Nach der Wende 1989 kam er aber nach Leipzig, wo er Klinger für sich entdeckte. Er kam durch die Rückgabe derjenigen Kunst, die von den Nazis gestohlen worden war, an die jeweiligen Werke. "Die früheren Besitzer wollten die Werke nicht aus Liebe zur Kunst, sondern aus Liebe zum Geld wiederhaben. Ich kaufte sie auf Aktionen auf." Daneben hat er nach eigenen Angaben auch einen Max Klinger - Freundeskreis aufgebaut, der Forschungen zu Klinger betreibt.

"Der 90. Todestag Klingers ist der äußere Anlaß für diese Ausstellung," berichtet Hans Dieter Mück, der zusammen mit Gottlieb Leinz die Ausstellung kuratierte. "Um 1900 herum war Klinger der Superstara der deutschen Kunst. Leben, Liebe und Tod sind dei großen Werke seiner Kunst. Er rehabilitiert dabei die Radierung als Kunst aus erster Hand. Er griff auf, was hinter dem schönen Schein steckte. Er zeigte das Elend und die Prostitution im aufstrebenden Berlin. Er war in Paris, Rom und Leipzig tätig. Er malte gigantomanische Bilder. Sein Bild ´Kreuzigung Christi´ war blasphemisch und verursachte einen Skandal. Bei der Ausstellung in München mußte ein Lendenschutz davor befestigt werden. Bildhauerei und Radierung hat er sich autodidaktisch beigebracht."

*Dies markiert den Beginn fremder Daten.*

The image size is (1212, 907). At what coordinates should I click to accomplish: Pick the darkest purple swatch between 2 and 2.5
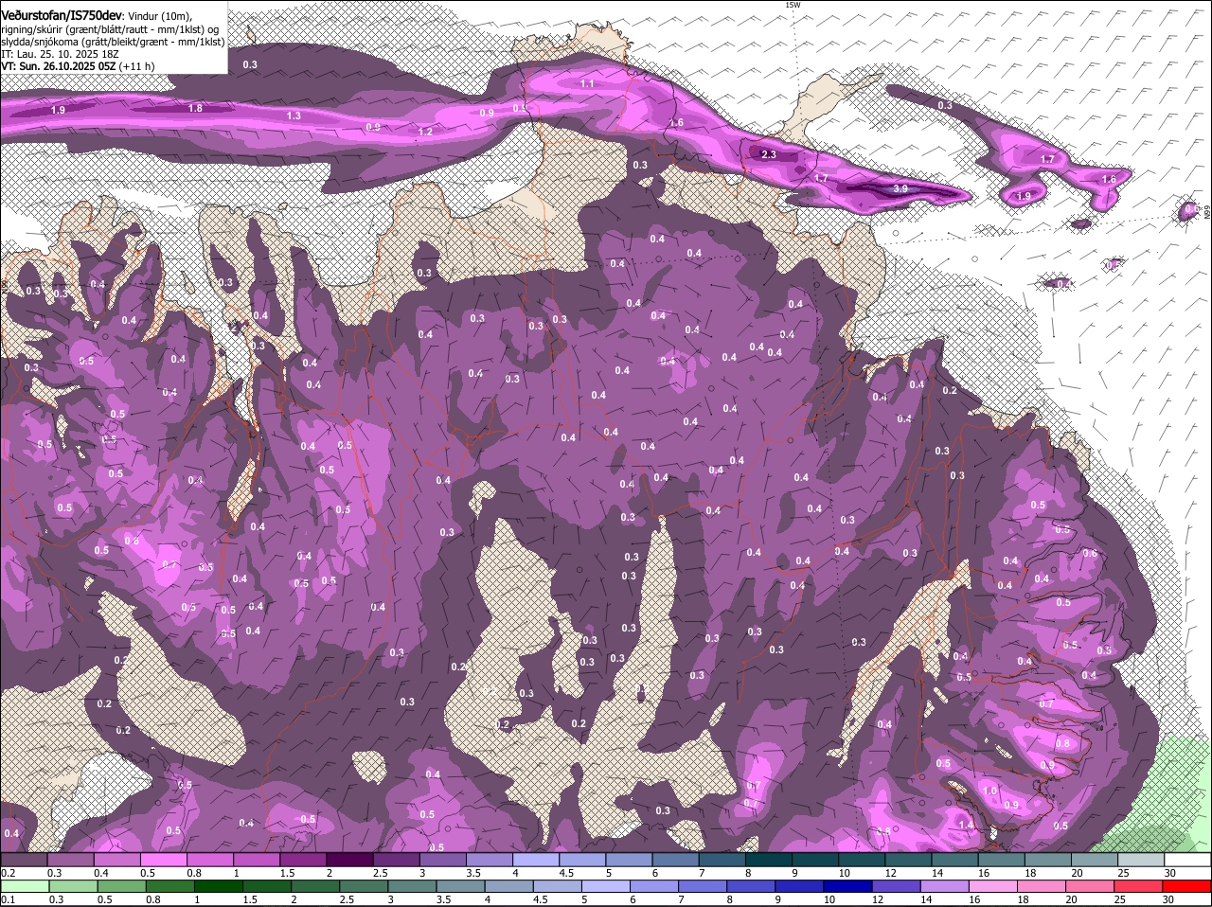click(x=348, y=860)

"Duisburg braucht positive Signale. Diese Ausstellung ist ein solches Signal," geht Stecker auf Mücks Bemerkung ein, daß diese Ausstellung eine Premiere sei, weil Klinger noch nie in Duisburg gezeigt worden war. "Sie zeigt einen wunderbaren Dialog zwischen Lehmbruck und Klinger. Die Faust - Zeichnungen, die seit 30 Jahren nicht mehr gezeigt wurden, sind ein Beispiel dafür. Wir wollen die Wurzeln Lehmbrucks thematisieren. Museen haben aber auch die Aufgabe, privates Engagement zu sozialisieren. In der Zukunft wird es ein institutinalisiertes Lehmbruck-Archiv bei uns geben. Wir wollen in 5 Jahren erreicht haben, daß es weltweit keine Lehmbruck-Information gibt, ohne daß wir konsultiert wurden."